→ TASK SET
**A)** Reproduce the Fiat 1600S OSCA article word for word, everything from "Don't believe it?" down to "whole concoction together.".
**B)** List every person the Fiat 1600S OSCA article names individually by name.
**C)** Extend the article on the Fiat 1600S OSCA, picking up right after its last sentence.

Don't believe it? Consider ice cream: Without blending and freezing, milk, sugar and cream would remain separate--and frankly wouldn't taste like much. But together, their molecules irrevocably mixed, these components transcend their origins and make spoonfuls of a creamy frozen concoction that (for many of us) proves impossible to resist.

Often, when dealing with cars, the result is similar. The 1964 Fiat 1600S OSCA you see before you is the tastiest little ball of gelato you're likely to see: It's part OSCA sugar, part smooth-'n'-creamy Pininfarina goodness, and part milk of Fiat's kindness to hold the whole concoction together.

OSCA, of course, is what the Maserati Brothers did with their lives after selling their names and their lives' work (up to that point) to the Orsi Group in 1937. They were racers at heart, and unlike Ferrari a decade later (and, indeed, the Orsi-owned Maserati marque), didn't want to be fussed with production cars to pay for the venture. The brothers Maserati just wanted to build competition cars--whole cars (chassis, engines, the lot)--and go race 'em. And when their ten-year contractual employment with Orsi ended, they did exactly that.

Once free to follow their muse as they saw fit, they built the MT4 (Maserati Tipo four-cylinder), an SOHC, 1,100cc inline four; it was immediately successful, winning its debut in the Grand Prix of Naples with Luigi Villoresi at the wheel. The four was bored and debored, stroked and destroked, as small as 750cc and (into the early 1960s) as large as 1,491cc with a twin-spark head and twin overhead cams good for 118hp, depending on the racing class. Its on-track success continued into the '50s; Stirling Moss and Bill Lloyd won the 1954 12 Hours of Sebring in a Briggs Cunningham-owned OSCA MT4, Jim Eichenlaub won the American H-Modified title with an OSCA S 187, and in the fight for the World Sportscar Championship, OSCA vehicles ranked as high as 4th (1954 and 1961) in the standings. OSCAs also took class wins in the Mille Miglia on ten occasions and won the Index of Performance at Le Mans.

Front-and-center tach-and-speedo pair provide all the information you need.

Yet as a small company with no road car production to fall back on (as, say, Ferrari had), OSCA could only go so far and do so much, so they asked Fiat for assistance. The result was that the Maserati brothers licensed the MT4 engine design to Fiat, who in turn supplied examples back to them to race. It was a fantastically beneficial agreement for all parties concerned: Fiat would have a fine twin-cam engine for its top-of-the-line roadster, and the brothers Maserati would have a supplier who could build enough engines that they would be easily homologated under then-current, and ever-changing, rules, and escape tooling and labor costs to boot. Aurelio Lampredi, famously of Ferrari, made sure the OSCA was up to mass-production standards, and starting in 1959 it was available in the Fiat 1500S roadster. (The OSCA name was never badged onto the cars themselves.)

→ INFORMATION PROVIDED

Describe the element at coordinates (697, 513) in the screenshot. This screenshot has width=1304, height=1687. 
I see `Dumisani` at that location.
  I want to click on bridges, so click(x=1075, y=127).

→ THE RESPONSES
**A)**
Don't believe it? Consider ice cream: Without blending and freezing, milk, sugar and cream would remain separate--and frankly wouldn't taste like much. But together, their molecules irrevocably mixed, these components transcend their origins and make spoonfuls of a creamy frozen concoction that (for many of us) proves impossible to resist.

Often, when dealing with cars, the result is similar. The 1964 Fiat 1600S OSCA you see before you is the tastiest little ball of gelato you're likely to see: It's part OSCA sugar, part smooth-'n'-creamy Pininfarina goodness, and part milk of Fiat's kindness to hold the whole concoction together.

**B)**
Luigi Villoresi
Stirling Moss
Bill Lloyd
Briggs Cunningham
Jim Eichenlaub
Aurelio Lampredi

**C)**
Some may confuse OSCA's engine with Fiat's own homegrown 1,500cc pushrod four, which was in production around the same time, and believe that OSCA's alloy twin-cam head (with chain-driven cams and mechanical tensioners) was fitted to a standard-issue Fiat block. Not true: Fiat's 1,500 was derived from the Lampredi-designed 1,800/2,100/2,300 inline-six (indeed, this 1,500 was two-thirds of the 2,100cc version). Part of the confusion, beyond similar displacements, lies with the notion that Fiat themselves built the OSCA engines--although they were hardly mass produced, requiring plenty of fettling by hand. But the cast-iron block is completely different from a production-line Fiat unit, and the pistons, rods and crank were forged, rather than cast as Fiat's passenger-car-engine pieces were. Standard-issue OSCA engines received a single Weber carburetor, while the upgraded S model received twin side-draft Webers; other visual tells between the Fiat and OSCA 1,500s include a tubular header in lieu of an exhaust manifold, the aluminum engine front cover and the finned oil pan.

The 1500 was understood to be an OSCA engine until 1964, when Fiat introduced its own 1,500cc engine (upgraded from 1,100cc); from then on, the older machines were referred to as 1500 OSCAs. Naturally, Fiat's new pushrod 1,500cc engine appeared in the Spider as well. Yet Fiat still wanted a higher-performance OSCA option, and the old MT4 was stretched to 1,600cc (well, 1,568cc). With the twin-carb option, which earned the machine an S designation, the little 1.6 made an honest 100hp in street trim--fairly saucy for its day.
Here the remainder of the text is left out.